Saturday, February 5, 2011

Words

Three months. Three months today since I posted last. It is not for lack of things to say. It has been for lack of words to say them. I survived the holidays in one piece. I reveled in three weeks off of school that were much deserved after 32 straight weeks. And then January came and I started a new term with 3 classes (2 is considered full time). I'm half way through. It has been intense, but I'm surviving. But I'm writing like there is no tomorrow. Paper after paper after paper. I told Olly I feel like I'm simply out of words.

But my blog keeps calling me. It's as though it's saying, "You can write 1500 word papers, but you can't find the words to blog about your mom?". Well...yes...that's exactly how I feel. Because in all honesty, I don't know that I have any words that describe what grief is like 15 1/2 months after your mom dies. In some ways it seems like it has been so long. And then when I realize that it has only been 15 1/2 months, I realize the time has actually been quite short.

I have consciously avoided this blog. For some reason, I couldn't come here. It's odd because it was my safe haven while mom was sick and I was in the throes of grief. Now it seems sort of uncomfortable. As though I should be done coming here. As though at some point, I will just feel like there is an ending to this blog. And an ending to my grief. But I am understanding that such a time will never come. I will never stop grieving the loss of my mom. Certain things will continue to strike me at odd times and reduce me to tears without a moment's notice. I honor those times now. I don't like them. But I honor them for what they are.

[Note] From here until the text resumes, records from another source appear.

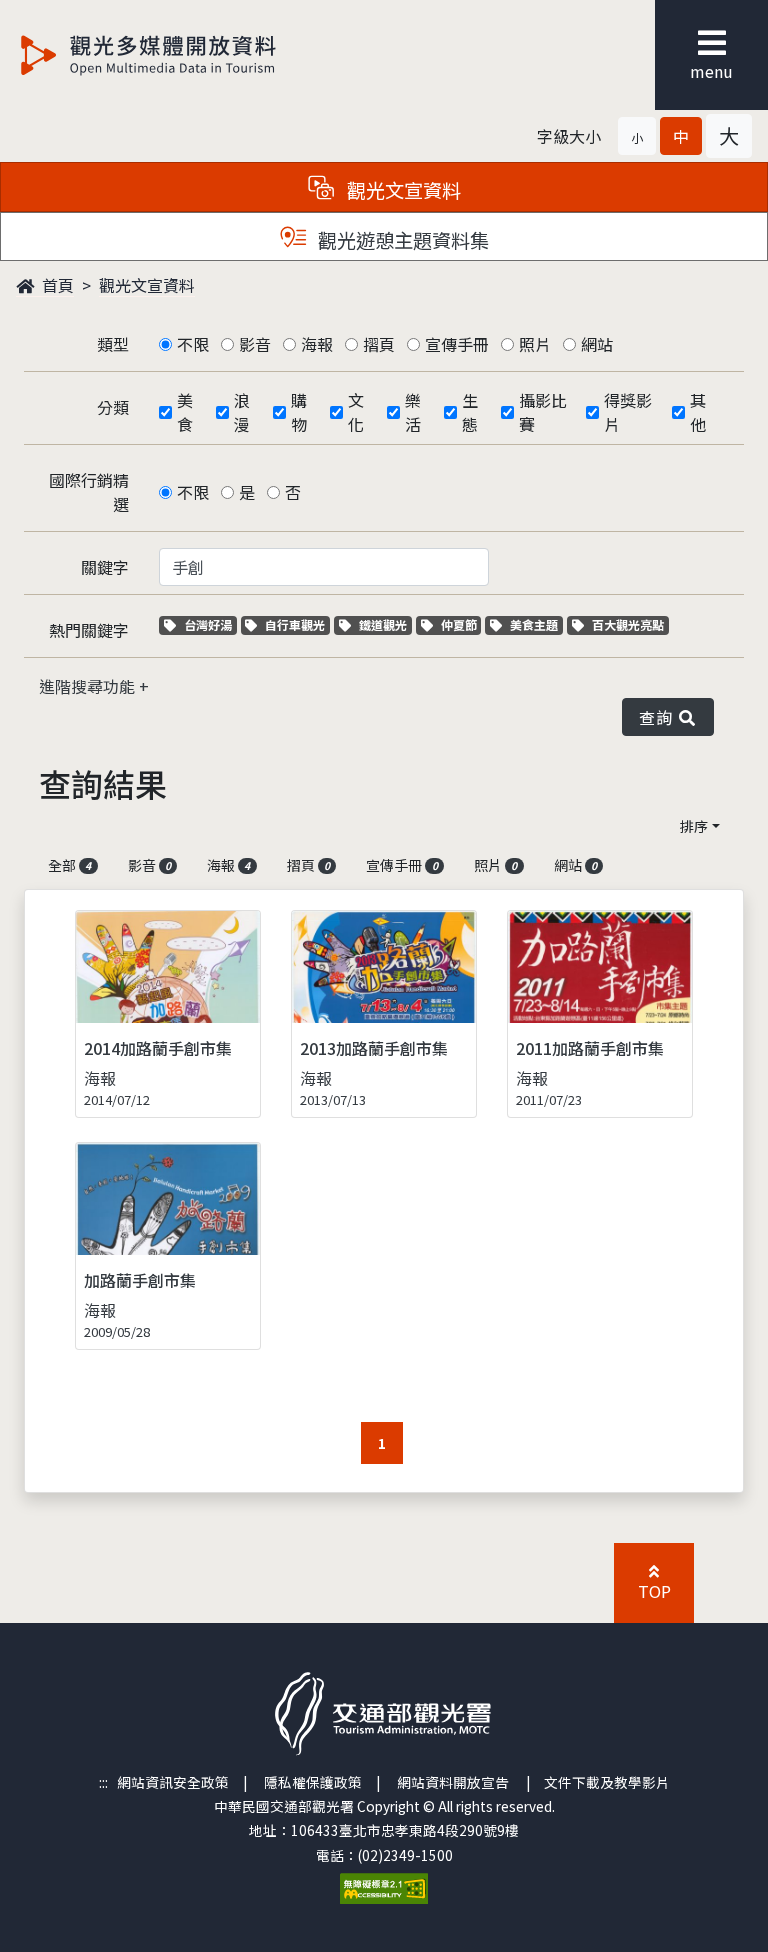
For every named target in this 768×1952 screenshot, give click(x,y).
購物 (299, 412)
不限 (193, 344)
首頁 (56, 285)
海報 (317, 344)
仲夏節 (461, 624)
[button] (637, 136)
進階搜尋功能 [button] (89, 686)
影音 (255, 344)
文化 (356, 412)
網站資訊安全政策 (173, 1782)
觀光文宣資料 (147, 285)
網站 (597, 344)
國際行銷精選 (89, 492)
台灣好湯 (210, 624)
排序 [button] (694, 826)
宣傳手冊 (457, 344)
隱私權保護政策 (313, 1782)
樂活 (413, 412)
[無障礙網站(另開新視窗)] (384, 1886)
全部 (69, 865)
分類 (113, 407)
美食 (185, 412)
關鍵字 (105, 567)
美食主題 (536, 624)
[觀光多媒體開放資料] (181, 55)
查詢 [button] (659, 717)
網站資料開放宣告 (453, 1782)
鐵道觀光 (385, 624)
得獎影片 (628, 412)
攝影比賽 (543, 412)
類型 (113, 344)
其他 (698, 412)
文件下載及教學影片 (607, 1782)
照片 (535, 344)
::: (103, 1782)
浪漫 (242, 412)
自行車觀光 (294, 624)
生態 (470, 412)
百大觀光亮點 (627, 624)
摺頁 (379, 344)
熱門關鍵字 (89, 630)
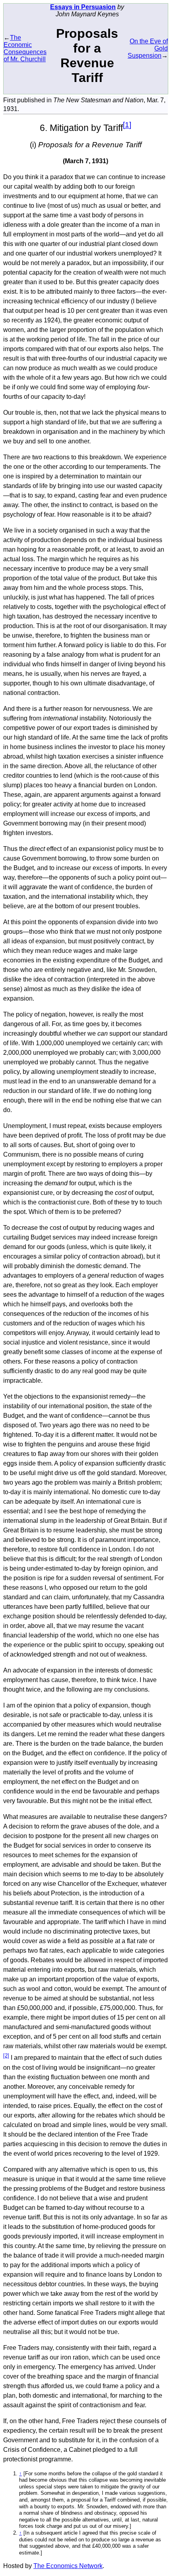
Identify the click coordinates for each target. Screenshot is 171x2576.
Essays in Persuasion (83, 7)
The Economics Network (68, 2565)
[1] (127, 125)
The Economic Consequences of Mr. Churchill (25, 48)
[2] (6, 2056)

The last three months have had their amazing moments, like the time my lamps came on in the middle of the night, followed by a day of the burnt out Christmas tree lights turning on randomly. Believe what you want, but I can't help but think my mom finally found my house. Whether it's true or not, I don't care. The lights were unexplainable. So was my sense that my mom was near. It was the closest I have felt to her since she died. I haven't felt it since. But it was magical at the time.

And then there is the birth of my first niece, Signa Bea, who was born on the morning of January 6th. And who looks an incredible amount like my mom. Michael and Kiersten originally were told that they were having another boy, but then half way through the pregnancy, they found out this baby was actually a girl. I can't help but wonder if mom had a hand in any of that. :-)

I just registered for my 3rd to last term towards my Bachelors degree. I know my mom would be proud of me. I just wish I could hear her tell me so. I am incredibly proud of myself and amazed that I find myself looking at Doctorate programs. Sometimes I wonder if I would have done all this if mom hadn't become sick. Would I have taken the risk? Would I have jumped in? Or did I need to do this before mom died so she knew I was going to be okay? I don't really have that answer. But I know that there isn't an ounce of me that has ever considered quitting because I am determined to power through this for mom (and for me).

So time moves on...and so does the journey of grief. And because the grief will never end...just constantly change...so will this blog I suppose. When I can find the words, I will be here. When the words don't come, I'll simply wait until they do.